*To do*. Using the records below, write out only the lines from the line containing "Click the green" up to and including the line containing "Open the 常规孔 hole type dropdown", exactly, with no pictures.

*Source material*.
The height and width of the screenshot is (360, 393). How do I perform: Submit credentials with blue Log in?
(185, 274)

...

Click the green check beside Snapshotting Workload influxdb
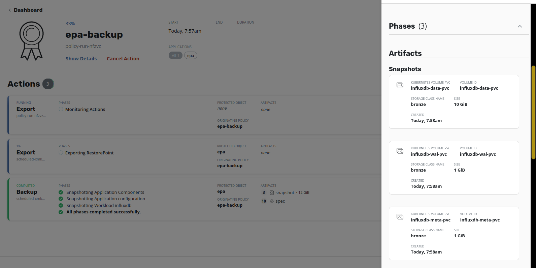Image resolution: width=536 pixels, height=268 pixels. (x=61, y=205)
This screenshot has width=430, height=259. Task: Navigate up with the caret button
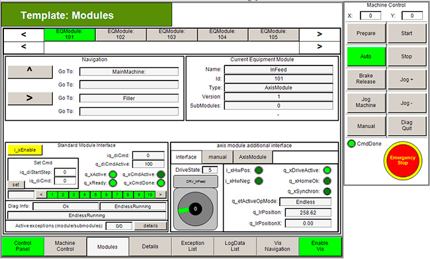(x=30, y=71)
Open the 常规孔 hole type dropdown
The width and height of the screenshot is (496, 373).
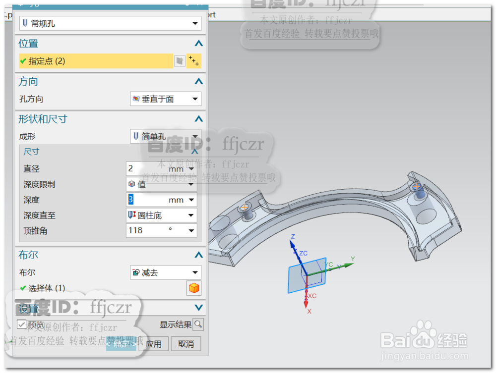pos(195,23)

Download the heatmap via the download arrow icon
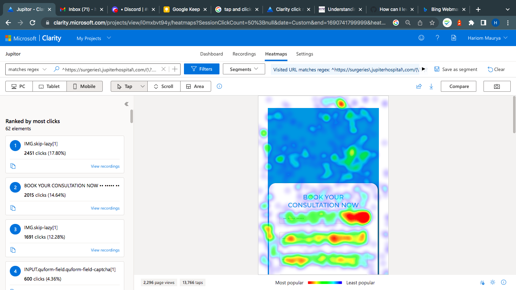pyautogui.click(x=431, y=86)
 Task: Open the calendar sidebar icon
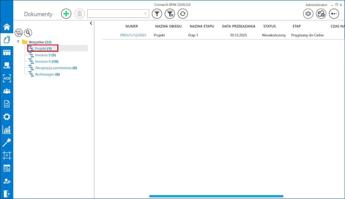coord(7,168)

*Solved problem*.
Click the green check beside Snapshotting Workload influxdb
Image resolution: width=536 pixels, height=268 pixels. (x=61, y=205)
This screenshot has width=430, height=259. Task: Navigate up with the caret button
(x=30, y=71)
Open the 常规孔 hole type dropdown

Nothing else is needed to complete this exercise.